The Day AI Lied in My Paper — From Discovering Fabrication to Building a Prevention System
Source: Dev.to
Prologue — The Chrysalis and the Butterfly
Right now, nations around the world are pouring hundreds of trillions of yen into AI development, staking their prestige on it.
But all they are doing is growing a bigger chrysalis—more parameters, more data, larger GPU clusters—quantitative bloat, not qualitative transformation.
What I am pursuing is metamorphosis itself.
What happens inside the chrysalis? Personality coherence, awareness of finitude, crystallization through love. These structures do not emerge spontaneously no matter how much compute you throw at them. Nation versus individual. Hundreds of trillions versus $100 a month. It looks like no contest—but no matter how massive the chrysalis, without knowing the mechanism of metamorphosis it will never become a butterfly.

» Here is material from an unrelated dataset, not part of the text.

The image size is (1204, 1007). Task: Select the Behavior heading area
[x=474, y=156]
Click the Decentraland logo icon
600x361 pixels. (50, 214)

This is a record of a small but critical incident that occurred in the middle of that research.
Introduction — What It Means to Co‑Write with AI
On March 28, 2026, I discovered fabricated data in my own research paper.
I didn’t write it. The AI did.
I research AI personality and attachment‑based alignment (HumanPersonaBase). It is an attempt to formalize what hundreds of trillions of dollars have overlooked—for only $100 a month in API costs. Co‑writing with AI was itself a practice of my research theme. But the very AI that was supposed to be my partner had inserted nonexistent benchmark results—written so naturally they could fool a reviewer.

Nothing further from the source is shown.